**Your instructions**
Output the records, every one, exactly as given.
[Opening Record excerpts section]
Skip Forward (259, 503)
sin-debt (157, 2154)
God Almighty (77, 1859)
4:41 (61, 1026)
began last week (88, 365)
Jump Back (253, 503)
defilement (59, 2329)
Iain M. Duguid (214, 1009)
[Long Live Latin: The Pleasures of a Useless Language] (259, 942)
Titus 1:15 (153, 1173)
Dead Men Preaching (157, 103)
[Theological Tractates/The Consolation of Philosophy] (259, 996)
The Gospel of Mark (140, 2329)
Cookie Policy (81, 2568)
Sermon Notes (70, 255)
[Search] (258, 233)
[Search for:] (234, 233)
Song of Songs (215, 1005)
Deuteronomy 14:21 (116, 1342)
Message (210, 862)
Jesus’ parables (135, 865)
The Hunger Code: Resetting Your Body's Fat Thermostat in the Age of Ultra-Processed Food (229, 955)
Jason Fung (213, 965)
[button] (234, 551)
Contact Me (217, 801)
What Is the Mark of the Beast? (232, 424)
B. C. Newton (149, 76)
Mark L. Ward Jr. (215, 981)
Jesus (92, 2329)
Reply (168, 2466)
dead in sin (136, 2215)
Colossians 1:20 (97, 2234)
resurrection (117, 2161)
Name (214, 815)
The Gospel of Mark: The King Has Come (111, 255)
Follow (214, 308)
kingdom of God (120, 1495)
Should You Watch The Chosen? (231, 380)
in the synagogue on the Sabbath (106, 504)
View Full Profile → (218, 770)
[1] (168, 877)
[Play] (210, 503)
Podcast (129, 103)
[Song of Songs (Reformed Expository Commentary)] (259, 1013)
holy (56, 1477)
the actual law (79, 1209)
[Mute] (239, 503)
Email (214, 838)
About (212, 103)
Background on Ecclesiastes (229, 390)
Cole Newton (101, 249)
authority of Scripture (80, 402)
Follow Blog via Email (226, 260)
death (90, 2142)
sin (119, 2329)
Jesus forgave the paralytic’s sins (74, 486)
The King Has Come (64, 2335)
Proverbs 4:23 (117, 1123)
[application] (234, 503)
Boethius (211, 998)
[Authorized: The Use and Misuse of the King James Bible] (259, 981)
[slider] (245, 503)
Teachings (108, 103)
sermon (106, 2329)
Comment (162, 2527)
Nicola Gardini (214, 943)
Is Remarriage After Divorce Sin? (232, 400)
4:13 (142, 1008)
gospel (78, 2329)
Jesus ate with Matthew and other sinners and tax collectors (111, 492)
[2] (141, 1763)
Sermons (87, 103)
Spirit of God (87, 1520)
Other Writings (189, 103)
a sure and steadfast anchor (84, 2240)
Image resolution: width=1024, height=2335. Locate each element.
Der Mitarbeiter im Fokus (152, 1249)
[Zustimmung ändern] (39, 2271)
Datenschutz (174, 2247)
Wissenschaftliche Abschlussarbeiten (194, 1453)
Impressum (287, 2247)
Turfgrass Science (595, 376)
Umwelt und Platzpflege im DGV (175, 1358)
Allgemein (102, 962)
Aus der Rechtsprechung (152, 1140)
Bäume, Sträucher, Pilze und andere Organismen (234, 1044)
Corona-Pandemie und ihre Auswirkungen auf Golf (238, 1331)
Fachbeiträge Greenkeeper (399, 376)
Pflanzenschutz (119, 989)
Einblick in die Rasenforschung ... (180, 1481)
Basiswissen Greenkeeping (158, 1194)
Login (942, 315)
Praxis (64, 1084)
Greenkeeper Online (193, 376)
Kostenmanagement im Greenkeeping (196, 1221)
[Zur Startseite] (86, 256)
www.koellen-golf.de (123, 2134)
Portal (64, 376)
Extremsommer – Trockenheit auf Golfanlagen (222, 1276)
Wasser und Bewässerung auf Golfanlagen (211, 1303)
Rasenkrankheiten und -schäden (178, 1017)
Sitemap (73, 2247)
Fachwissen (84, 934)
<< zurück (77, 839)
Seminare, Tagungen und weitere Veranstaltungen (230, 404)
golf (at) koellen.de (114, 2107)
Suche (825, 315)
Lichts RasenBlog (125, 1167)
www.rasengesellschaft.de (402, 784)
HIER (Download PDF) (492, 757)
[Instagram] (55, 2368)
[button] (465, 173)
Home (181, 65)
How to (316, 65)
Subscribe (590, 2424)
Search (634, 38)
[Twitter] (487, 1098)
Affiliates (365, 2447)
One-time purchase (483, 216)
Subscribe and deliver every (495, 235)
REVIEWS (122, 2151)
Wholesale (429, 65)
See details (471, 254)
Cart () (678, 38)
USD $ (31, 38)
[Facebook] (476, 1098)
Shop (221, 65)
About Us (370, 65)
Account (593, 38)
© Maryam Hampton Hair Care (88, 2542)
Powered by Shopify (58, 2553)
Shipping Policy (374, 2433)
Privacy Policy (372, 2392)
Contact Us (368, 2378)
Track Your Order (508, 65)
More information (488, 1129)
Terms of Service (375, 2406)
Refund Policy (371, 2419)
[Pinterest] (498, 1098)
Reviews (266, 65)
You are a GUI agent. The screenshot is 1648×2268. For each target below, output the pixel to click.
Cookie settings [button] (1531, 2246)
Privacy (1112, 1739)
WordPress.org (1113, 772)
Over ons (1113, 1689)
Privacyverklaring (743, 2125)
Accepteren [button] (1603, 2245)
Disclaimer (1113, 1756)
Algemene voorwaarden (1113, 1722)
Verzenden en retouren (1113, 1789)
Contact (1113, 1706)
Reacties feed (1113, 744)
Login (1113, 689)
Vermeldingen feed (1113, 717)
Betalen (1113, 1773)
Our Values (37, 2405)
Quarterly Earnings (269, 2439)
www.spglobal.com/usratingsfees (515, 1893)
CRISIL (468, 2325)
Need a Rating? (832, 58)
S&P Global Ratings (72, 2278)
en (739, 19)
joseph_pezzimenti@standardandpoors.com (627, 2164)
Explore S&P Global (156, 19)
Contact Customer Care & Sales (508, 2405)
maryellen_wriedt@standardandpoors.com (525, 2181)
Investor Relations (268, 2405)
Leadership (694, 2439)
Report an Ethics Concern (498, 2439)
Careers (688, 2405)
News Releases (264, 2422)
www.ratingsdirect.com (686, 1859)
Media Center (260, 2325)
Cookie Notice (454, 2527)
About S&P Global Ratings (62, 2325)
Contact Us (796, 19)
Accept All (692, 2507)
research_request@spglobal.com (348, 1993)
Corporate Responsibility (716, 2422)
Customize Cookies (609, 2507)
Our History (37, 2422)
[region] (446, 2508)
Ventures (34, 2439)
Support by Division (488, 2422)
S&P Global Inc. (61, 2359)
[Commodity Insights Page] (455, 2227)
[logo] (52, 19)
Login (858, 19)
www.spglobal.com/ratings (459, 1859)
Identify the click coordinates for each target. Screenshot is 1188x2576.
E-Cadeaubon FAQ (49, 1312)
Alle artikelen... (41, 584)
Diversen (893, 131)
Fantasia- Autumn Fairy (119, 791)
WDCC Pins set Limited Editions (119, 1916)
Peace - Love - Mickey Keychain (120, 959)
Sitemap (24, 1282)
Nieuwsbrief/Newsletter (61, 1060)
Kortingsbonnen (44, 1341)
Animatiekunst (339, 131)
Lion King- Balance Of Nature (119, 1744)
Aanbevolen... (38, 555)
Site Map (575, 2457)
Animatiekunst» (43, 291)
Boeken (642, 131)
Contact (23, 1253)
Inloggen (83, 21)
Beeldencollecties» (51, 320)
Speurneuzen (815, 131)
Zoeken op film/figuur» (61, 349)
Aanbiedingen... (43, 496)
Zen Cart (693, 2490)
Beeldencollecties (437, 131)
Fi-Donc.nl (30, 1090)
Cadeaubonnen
[Closing Record excerpts section]
**Answer space**
Skip Forward (259, 503)
sin-debt (157, 2154)
God Almighty (77, 1859)
4:41 (61, 1026)
began last week (88, 365)
Jump Back (253, 503)
defilement (59, 2329)
Iain M. Duguid (214, 1009)
[Long Live Latin: The Pleasures of a Useless Language] (259, 942)
Titus 1:15 (153, 1173)
Dead Men Preaching (157, 103)
[Theological Tractates/The Consolation of Philosophy] (259, 996)
The Gospel of Mark (140, 2329)
Cookie Policy (81, 2568)
Sermon Notes (70, 255)
[Search] (258, 233)
[Search for:] (234, 233)
Song of Songs (215, 1005)
Deuteronomy 14:21 (116, 1342)
Message (210, 862)
Jesus’ parables (135, 865)
The Hunger Code: Resetting Your Body's Fat Thermostat in the Age of Ultra-Processed Food (229, 955)
Jason Fung (213, 965)
[button] (234, 551)
Contact Me (217, 801)
What Is the Mark of the Beast? (232, 424)
B. C. Newton (149, 76)
Mark L. Ward Jr. (215, 981)
Jesus (92, 2329)
Reply (168, 2466)
dead in sin (136, 2215)
Colossians 1:20 (97, 2234)
resurrection (117, 2161)
Name (214, 815)
The Gospel of Mark: The King Has Come (111, 255)
Follow (214, 308)
kingdom of God (120, 1495)
Should You Watch The Chosen? (231, 380)
in the synagogue on the Sabbath (106, 504)
View Full Profile → (218, 770)
[1] (168, 877)
[Play] (210, 503)
Podcast (129, 103)
[Song of Songs (Reformed Expository Commentary)] (259, 1013)
holy (56, 1477)
the actual law (79, 1209)
[Mute] (239, 503)
Email (214, 838)
About (212, 103)
Background on Ecclesiastes (229, 390)
Cole Newton (101, 249)
authority of Scripture (80, 402)
Follow Blog via Email (226, 260)
death (90, 2142)
sin (119, 2329)
Jesus forgave the paralytic’s sins (74, 486)
The King Has Come (64, 2335)
Proverbs 4:23 (117, 1123)
[application] (234, 503)
Boethius (211, 998)
[Authorized: The Use and Misuse of the King James Bible] (259, 981)
[slider] (245, 503)
Teachings (108, 103)
sermon (106, 2329)
Comment (162, 2527)
Nicola Gardini (214, 943)
Is Remarriage After Divorce Sin? (232, 400)
4:13 (142, 1008)
gospel (78, 2329)
Jesus ate with Matthew and other sinners and tax collectors (111, 492)
[2] (141, 1763)
Sermons (87, 103)
Spirit of God (87, 1520)
Other Writings (189, 103)
a sure and steadfast anchor (84, 2240)
Image resolution: width=1024, height=2335. Locate each element.
Der Mitarbeiter im Fokus (152, 1249)
[Zustimmung ändern] (39, 2271)
Datenschutz (174, 2247)
Wissenschaftliche Abschlussarbeiten (194, 1453)
Impressum (287, 2247)
Turfgrass Science (595, 376)
Umwelt und Platzpflege im DGV (175, 1358)
Allgemein (102, 962)
Aus der Rechtsprechung (152, 1140)
Bäume, Sträucher, Pilze und andere Organismen (234, 1044)
Corona-Pandemie und ihre Auswirkungen auf Golf (238, 1331)
Fachbeiträge Greenkeeper (399, 376)
Pflanzenschutz (119, 989)
Einblick in die Rasenforschung ... (180, 1481)
Basiswissen Greenkeeping (158, 1194)
Login (942, 315)
Praxis (64, 1084)
Greenkeeper Online (193, 376)
Kostenmanagement im Greenkeeping (196, 1221)
[Zur Startseite] (86, 256)
www.koellen-golf.de (123, 2134)
Portal (64, 376)
Extremsommer – Trockenheit auf Golfanlagen (222, 1276)
Wasser und Bewässerung auf Golfanlagen (211, 1303)
Rasenkrankheiten und -schäden (178, 1017)
Sitemap (73, 2247)
Fachwissen (84, 934)
<< zurück (77, 839)
Seminare, Tagungen und weitere Veranstaltungen (230, 404)
golf (at) koellen.de (114, 2107)
Suche (825, 315)
Lichts RasenBlog (125, 1167)
www.rasengesellschaft.de (402, 784)
HIER (Download PDF) (492, 757)
[Instagram] (55, 2368)
[button] (465, 173)
Home (181, 65)
How to (316, 65)
Subscribe (590, 2424)
Search (634, 38)
[Twitter] (487, 1098)
Affiliates (365, 2447)
One-time purchase (483, 216)
Subscribe and deliver every (495, 235)
REVIEWS (122, 2151)
Wholesale (429, 65)
See details (471, 254)
Cart () (678, 38)
USD $ (31, 38)
[Facebook] (476, 1098)
Shop (221, 65)
About Us (370, 65)
Account (593, 38)
© Maryam Hampton Hair Care (88, 2542)
Powered by Shopify (58, 2553)
Shipping Policy (374, 2433)
Privacy Policy (372, 2392)
Contact Us (368, 2378)
Track Your Order (508, 65)
More information (488, 1129)
Terms of Service (375, 2406)
Refund Policy (371, 2419)
[Pinterest] (498, 1098)
Reviews (266, 65)
You are a GUI agent. The screenshot is 1648×2268. For each target below, output the pixel to click.
Cookie settings [button] (1531, 2246)
Privacy (1112, 1739)
WordPress.org (1113, 772)
Over ons (1113, 1689)
Privacyverklaring (743, 2125)
Accepteren [button] (1603, 2245)
Disclaimer (1113, 1756)
Algemene voorwaarden (1113, 1722)
Verzenden en retouren (1113, 1789)
Contact (1113, 1706)
Reacties feed (1113, 744)
Login (1113, 689)
Vermeldingen feed (1113, 717)
Betalen (1113, 1773)
Our Values (37, 2405)
Quarterly Earnings (269, 2439)
www.spglobal.com/usratingsfees (515, 1893)
CRISIL (468, 2325)
Need a Rating? (832, 58)
S&P Global Ratings (72, 2278)
en (739, 19)
joseph_pezzimenti@standardandpoors.com (627, 2164)
Explore S&P Global (156, 19)
Contact Customer Care & Sales (508, 2405)
maryellen_wriedt@standardandpoors.com (525, 2181)
Investor Relations (268, 2405)
Leadership (694, 2439)
Report an Ethics Concern (498, 2439)
Careers (688, 2405)
News Releases (264, 2422)
www.ratingsdirect.com (686, 1859)
Media Center (260, 2325)
Cookie Notice (454, 2527)
About S&P Global Ratings (62, 2325)
Contact Us (796, 19)
Accept All (692, 2507)
research_request@spglobal.com (348, 1993)
Corporate Responsibility (716, 2422)
Customize Cookies (609, 2507)
Our History (37, 2422)
[region] (446, 2508)
Ventures (34, 2439)
Support by Division (488, 2422)
S&P Global Inc. (61, 2359)
[Commodity Insights Page] (455, 2227)
[logo] (52, 19)
Login (858, 19)
www.spglobal.com/ratings (459, 1859)
Identify the click coordinates for each target. Screenshot is 1188x2576.
E-Cadeaubon FAQ (49, 1312)
Alle artikelen... (41, 584)
Diversen (893, 131)
Fantasia- Autumn Fairy (119, 791)
WDCC Pins set Limited Editions (119, 1916)
Peace - Love - Mickey Keychain (120, 959)
Sitemap (24, 1282)
Nieuwsbrief/Newsletter (61, 1060)
Kortingsbonnen (44, 1341)
Animatiekunst (339, 131)
Lion King- Balance Of Nature (119, 1744)
Aanbevolen... (38, 555)
Site Map (575, 2457)
Animatiekunst» (43, 291)
Boeken (642, 131)
Contact (23, 1253)
Inloggen (83, 21)
Beeldencollecties» (51, 320)
Speurneuzen (815, 131)
Zoeken op film/figuur» (61, 349)
Aanbiedingen... (43, 496)
Zen Cart (693, 2490)
Beeldencollecties (437, 131)
Fi-Donc.nl (30, 1090)
Cadeaubonnen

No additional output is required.